One can write all the letters of complaint one wants as has been done time and again. The problem here is that they are not beholden to the best interests of their customers(obviously).
They are beholden to the bottom line. Shareholders or profit for their private holders. Movie theatre operators have been suffering from diminishing returns for many years without any truly revolutionary new ideas or formats. Putting a stop to ads before movies requires the mass voting of feet. Ad revenue flows whether or not people(customers) are happy or not.
Write the letters but that doesn't cost them or hurt them were it matters. You want change? Mobilize people to stay home. Don't give them your $10 and let them know you will return when they give you real reasons to return. (Drop the ads, enhance the experience, get real about concession prices, etc.) Enough people doing this and they will have no choice. Change or die.
Pick a date, mobilize the netizens, vote with your feet.
Nice idea. Can you put the CEO of Century Cinema, which owns most of the screens here in Marin County and lots in the Bay Area, on the send list?

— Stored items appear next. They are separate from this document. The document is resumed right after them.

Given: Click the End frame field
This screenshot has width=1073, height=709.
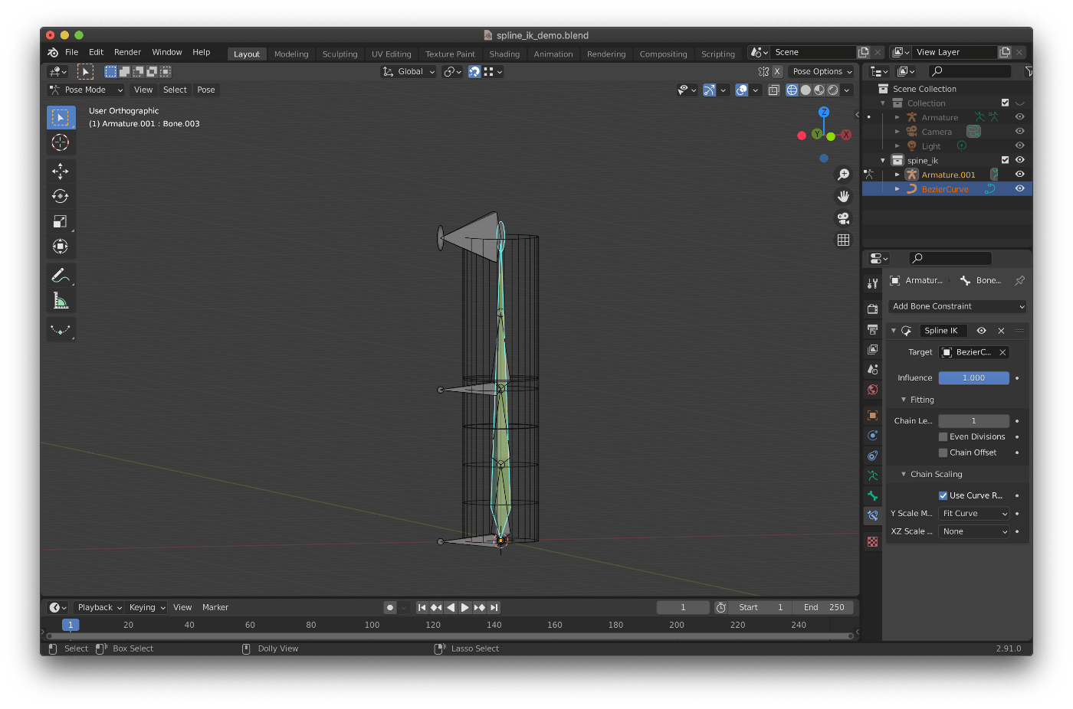Looking at the screenshot, I should 824,607.
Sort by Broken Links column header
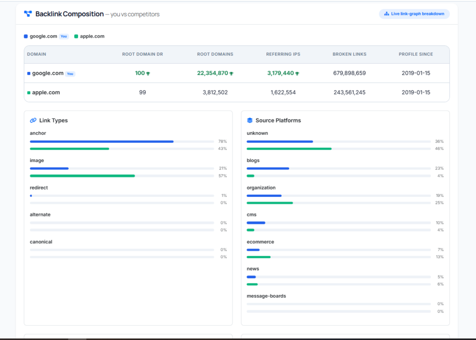Viewport: 476px width, 340px height. (350, 54)
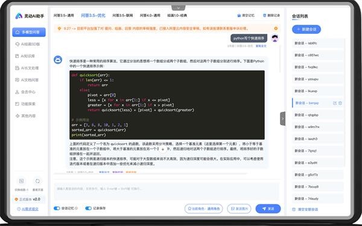Switch to the 绘画1.0-经典 tab

pyautogui.click(x=177, y=16)
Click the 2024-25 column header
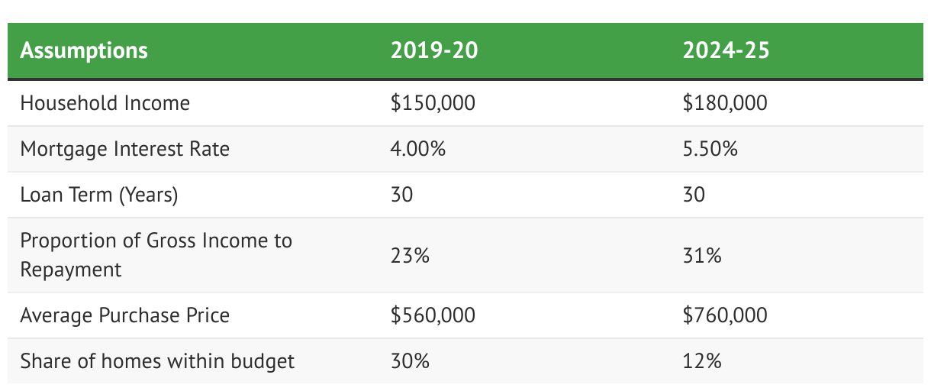Viewport: 931px width, 391px height. 726,51
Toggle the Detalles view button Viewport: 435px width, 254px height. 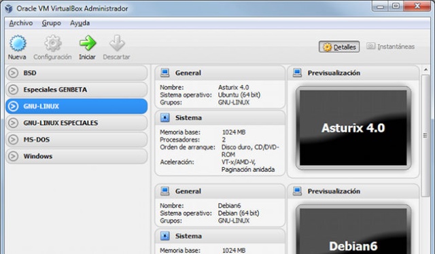coord(339,47)
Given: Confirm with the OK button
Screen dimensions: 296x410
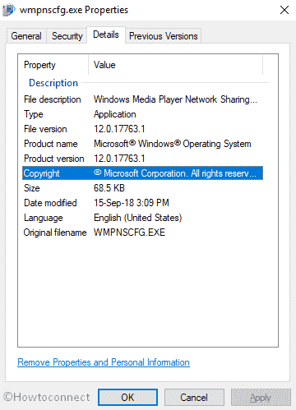Looking at the screenshot, I should [x=127, y=398].
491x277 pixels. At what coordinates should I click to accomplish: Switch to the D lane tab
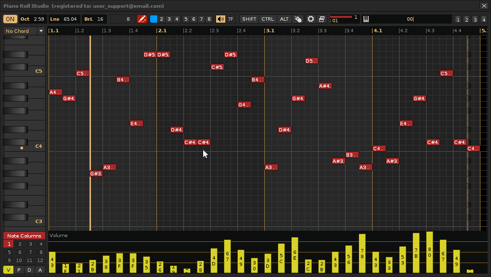click(x=29, y=270)
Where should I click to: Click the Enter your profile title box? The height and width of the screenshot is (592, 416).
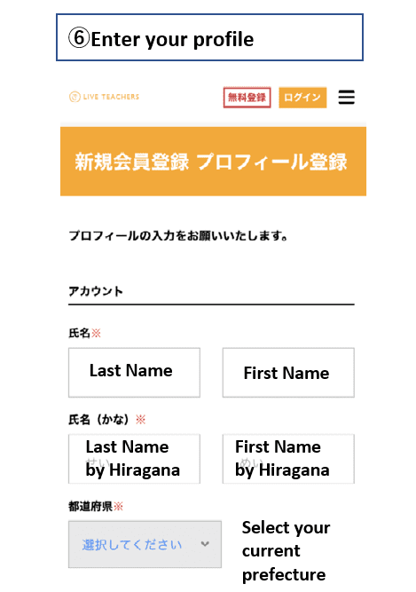pyautogui.click(x=209, y=37)

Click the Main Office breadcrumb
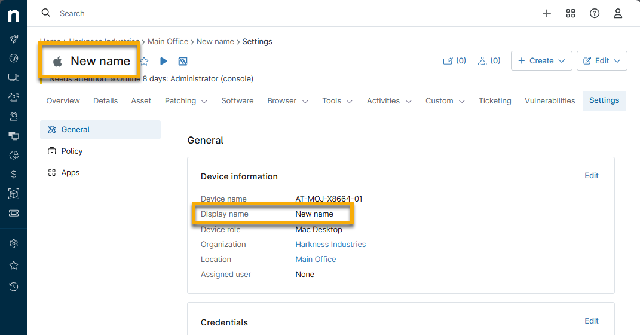click(x=168, y=42)
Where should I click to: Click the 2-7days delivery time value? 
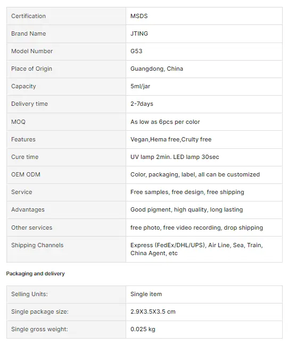142,104
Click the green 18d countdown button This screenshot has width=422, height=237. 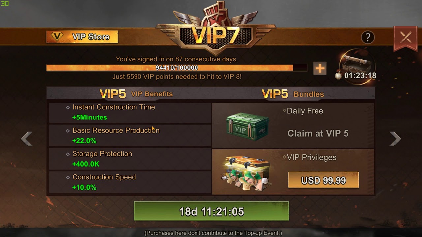[x=211, y=211]
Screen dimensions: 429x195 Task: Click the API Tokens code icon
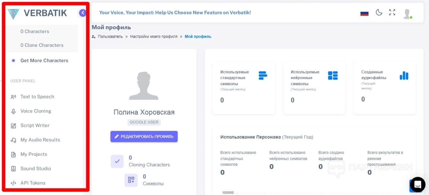click(x=13, y=183)
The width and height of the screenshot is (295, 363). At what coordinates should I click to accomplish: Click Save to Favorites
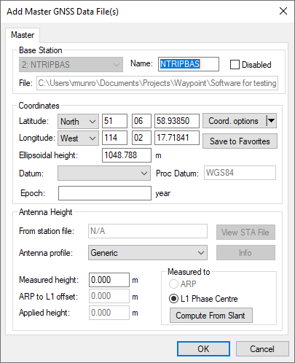pos(240,141)
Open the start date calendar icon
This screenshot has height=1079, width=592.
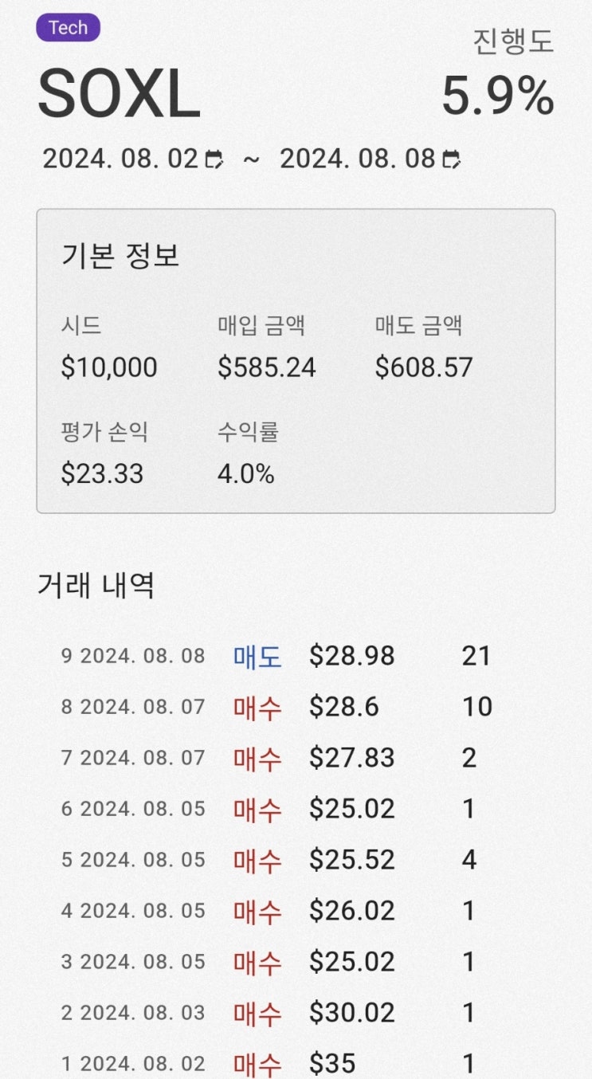(x=214, y=159)
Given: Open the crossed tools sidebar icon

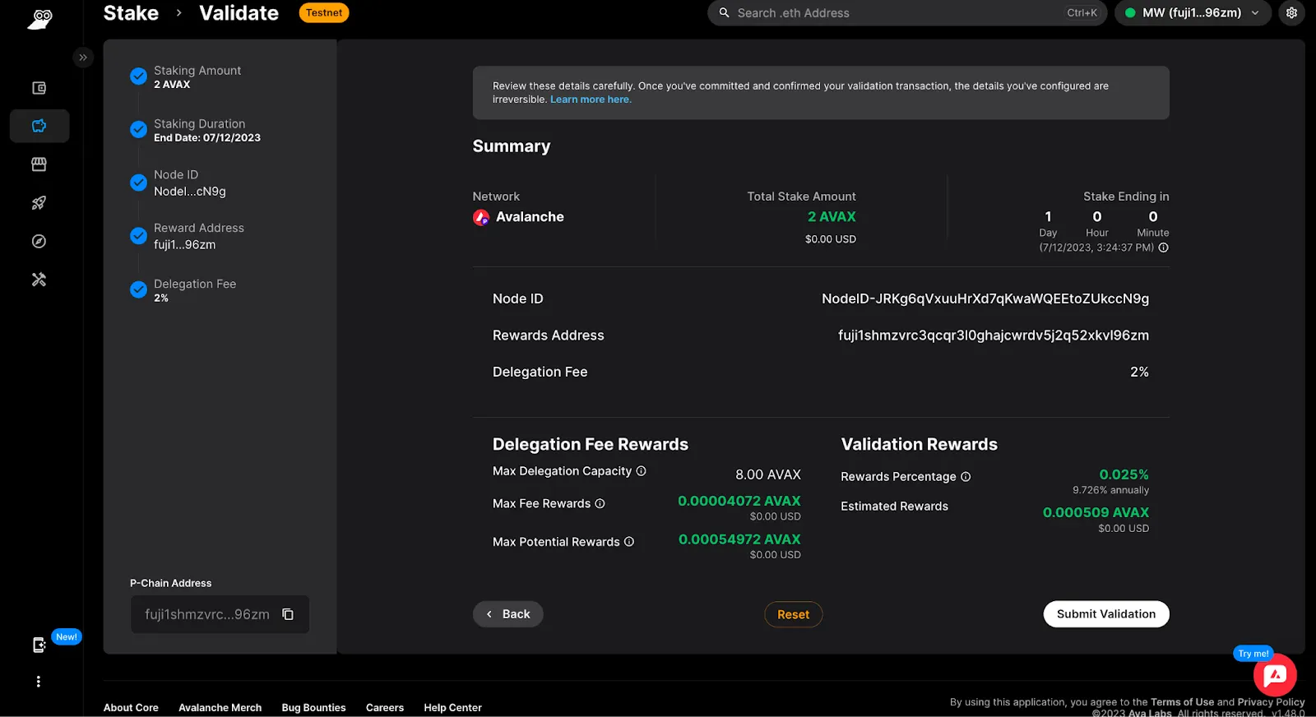Looking at the screenshot, I should point(39,280).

An open letter to magazine publishers. I pay you a subscription fee. Please NO MORE ADS.
An open letter to Comcast Cable TV. I pay a monthly fee. NO MORE COMMERCIALS.
An open letter to Metro. I pay to ride the bus. NO MORE ADS.
With all due respect, I see the movie theater as a legitimate medium for advertising. I would only ask that the theater chains demand high creative excellence of their advertisers so that the messages are as good as the movies. Super Bowl ads are the model to shoot for. These are so good that I spent an hour of family time watching a TV show last night that consisted of just the ads that run on Super Bowls compared to some of the best ads running outside the US. For some audience segments such as teen boys the movies are one of the only way to communicate with them. If the ads shown are contextually relevant to the movie genre being shown that night, so much the better. So here's a vote for well done, creatively stimulating commercials in all venues.
Come on - you've got to give attention-starved ad agency creatives somewhere to show off their work! Those ads don't look as good on TV and looking good is mostly what those ads do. So for history's sake - before ad agencies cotton on to direct and viral marketing - give those poor misunderstood creatives a chance, will ya? ;)
i actually enjoyed your intro and exit music- please mail me with title and artist if you can. Also i hope to practice and share ideas with you as I HAVE A SMALL BUT SUCCESSFUL COMPANY THAT IS 7 YEARS OLD AND WE DO NO ADVERTISING SAVE WOM OR GREAT REPEAT EVANGELICALS.
Unfortunately, money talks. In just six months, Cinemark has made between $6M-$8M for showing ads on the big screen. If you want the ads to stop, you'll have to complain to the individual products marketing representatives. Cinemark is just like me and you... they're NEVER going to turn down money. If you don't like it, do what I do-- Rent DVD's, and save your hard-earned cash for a killer Home Theatre System.